## CHALLENGES
• 1. From the passage on translation, set down the part between "Nida also promoted" and "ones that count.", inclusive, word for word.
• 2. Edit the records between the line holding "Task: Click the Requirements heading" and the end of the records, inclusive, so that "heading" becomes "title" and nothing else changes. Return only those lines and leave the pictures out.

## PAGE EXTRACT

▬▬▬▬▬▬▬▬▬▬

Nida also promoted the use of native speakers of indigenous languages as full partners and, wherever possible, as prime movers in Bible translation projects. That’s because reliable judgments about the appropriateness of cultural substitutes are not easily made by L2 speakers. If acceptability is the paramount aim, then L1 speakers are in a much better position to invent and adapt. Their intuitions about acceptability are the ones that count.
Nida’s insistence on adaptive translation can be understood in two ways. First, it follows from the beliefs he shares with other Christians that a religious truth must be accessible to all humans, whatever their culture and language. Equally important, however, is Nida’s wish to respect the cultures that Bible translators inevitably affect and alter by their work. Adaptive translation is a compromise between these two contradictory aspirations. It helps the receiving culture accept and integrate something completely new by using terms that are already familiar.
Nida’s position is not popular among translation-studies scholars, particularly those mainly concerned with the translation of literary works. They might point out how preposterous it would be in the translation of an oral epic from an African language into English to replace banyan with chestnut on the grounds that banyan trees are nowhere to be seen in England’s green and pleasant land. Such attacks miss the main point, which is this: translating UP doesn’t normally use the same techniques as translating DOWN. There’s no good reason to think that a single undifferentiated set of practices or principles should or ever will hold sway over the whole vast field of translation. The hierarchical relationship between source and target isn’t the sole determinant of the methods that translators may use, but it affects quite fundamentally what they do and how they do it.
Cultural substitution, for example, can at times be used in translating UP, but to different effect. Arthur Waley’s influential translations of Chinese and Japanese poetry and prose give us English-sounding “Lords” and “Ladies” in place of altogether different social ranks in the ancient societies of the Far East. Waley’s reasons for making these substitutions are as complicated as Nida’s approval of cockatoo in place of snow. On the one hand, “Lords” and “Ladies” protects English-language readers from having to acquire too much arcane information about a culture they don’t especially wish to learn about. On the other hand, the use of domestic markers of high status reinvests the foreign society represented with recognizable signals of prestige, and thus makes it worth learning about. Translators’ strategic decisions are always two-edged swords.
The technique that seems furthest removed from cultural substitution is the intentional alteration of the target language. Bible translation once again provides us with some extreme examples. In the twentieth century, several scholarly Bible retranslation projects have sought to restore the foreignness of the scriptures for readers already familiar with them in more adaptive forms. The Context Group of the Society of Biblical Literature, for example, argues that “the Bible is not a Western Book” and that it was “not written for us.”6 Members of the group point out that because language cannot be isolated from the social context in which it is embedded, and because the ancient Middle East is a completely alien land, the Hebrew Bible cannot be fully represented in a translation that makes ordinary sense today.7 Their program of defamiliarizing biblical texts follows in the footsteps of Martin Buber and Franz Rosenzweig, Jewish theologians who retranslated the Old Testament into German in the 1920s so as to restore what they saw as the poetic, religious, and communal characteristics of their faith as it was in the beginning. 8 To achieve this, they reproduce the word repetitions and patterns of sound found in the Hebrew at the expense of easy legibility. Thus, where Exodus 3:14–15 in a barely updated version of the King James translation of 1611 is fairly accessible—
And God said unto Moses, I AM THAT I AM; and he said, Thus shalt thou say unto the children of Israel, I AM hath sent me unto you. And God said moreover unto Moses, Thus shalt thou say unto the children of Israel, The LORD God of your fathers, the God of Abraham, the God of Isaac, and the God of Jacob, hath sent me unto you: this is my name for ever, and this is my memorial unto all generations
—the Buber-Rosenzweig translation, which respects the line breaks of the Hebrew, as well as many other features of that ancient tongue, would sound something like this if it were put into English in like manner:
God said to Moshe:
I will be-there howsoever I will be-there.

▬▬▬▬▬▬▬▬▬▬

Pointing data for screenshots:
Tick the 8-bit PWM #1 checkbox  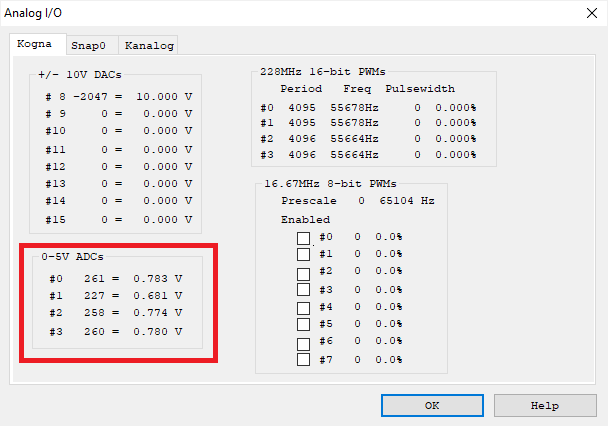304,254
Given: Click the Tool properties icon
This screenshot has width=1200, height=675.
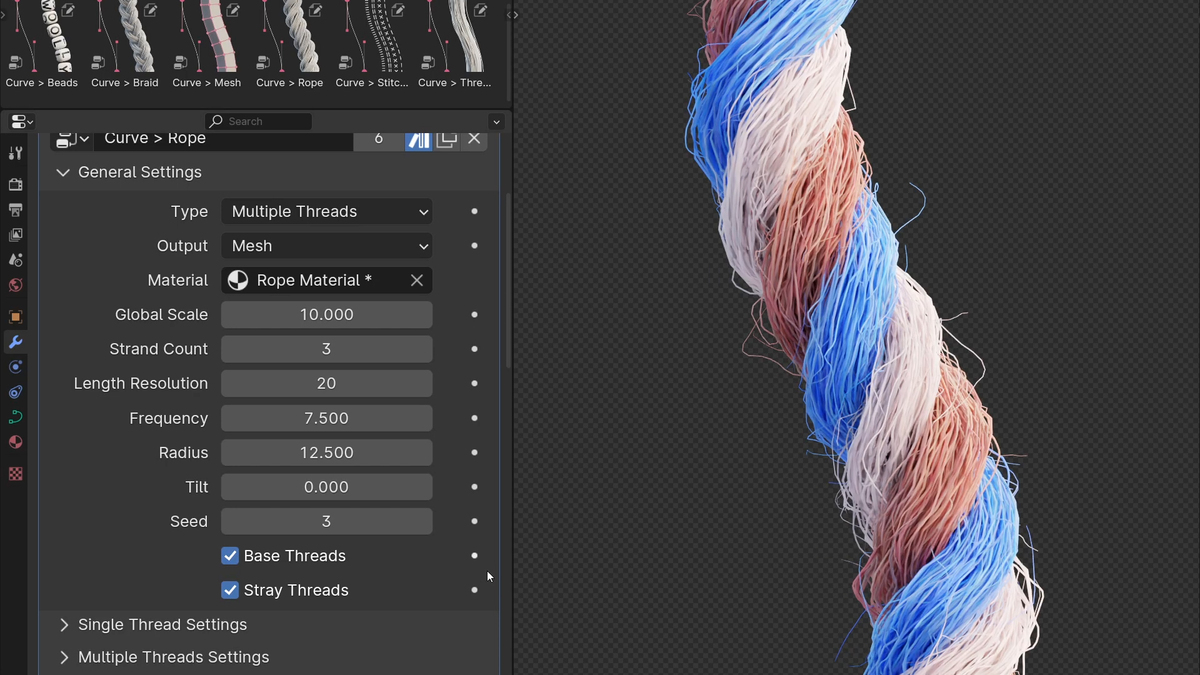Looking at the screenshot, I should 15,152.
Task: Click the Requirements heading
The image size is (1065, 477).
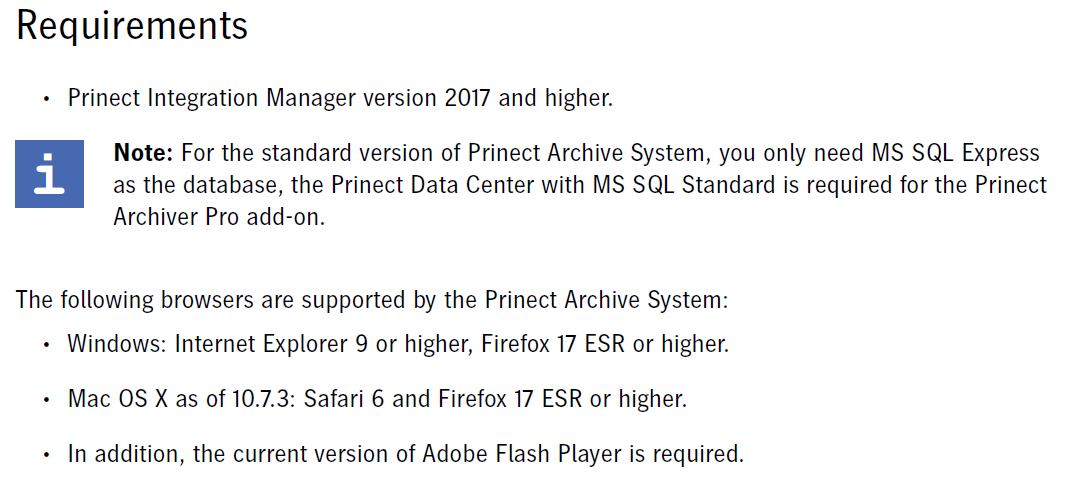Action: coord(132,25)
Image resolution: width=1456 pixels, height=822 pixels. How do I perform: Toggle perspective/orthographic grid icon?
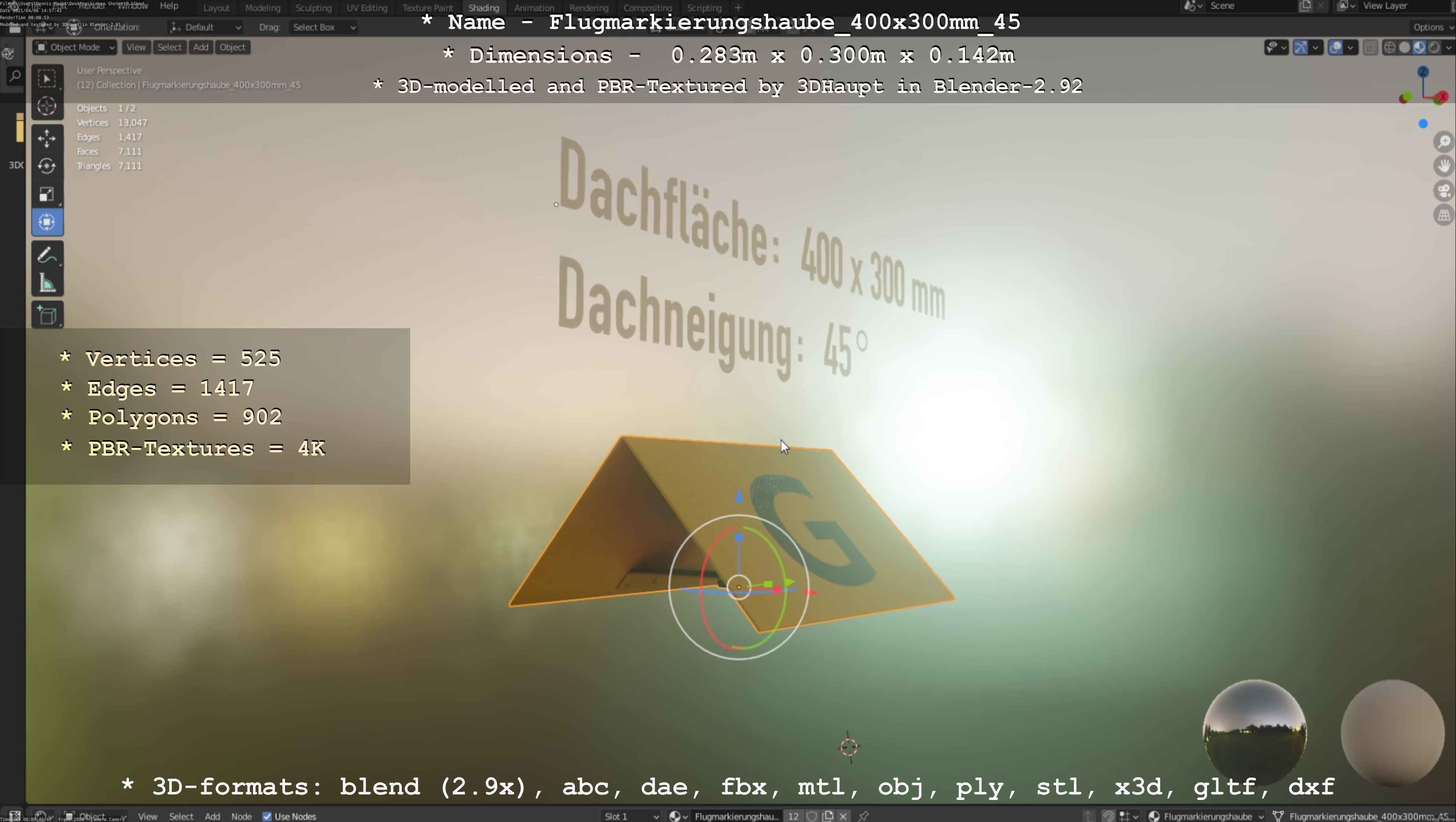point(1444,215)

▬▬▬▬▬▬▬▬▬▬

## SOLUTIONS FOR EACH TASK
• 1.
Nida also promoted the use of native speakers of indigenous languages as full partners and, wherever possible, as prime movers in Bible translation projects. That’s because reliable judgments about the appropriateness of cultural substitutes are not easily made by L2 speakers. If acceptability is the paramount aim, then L1 speakers are in a much better position to invent and adapt. Their intuitions about acceptability are the ones that count.

• 2.
Task: Click the Requirements title
The image size is (1065, 477).
Action: coord(132,25)
Image resolution: width=1456 pixels, height=822 pixels. How do I perform: Toggle perspective/orthographic grid icon?
point(1444,215)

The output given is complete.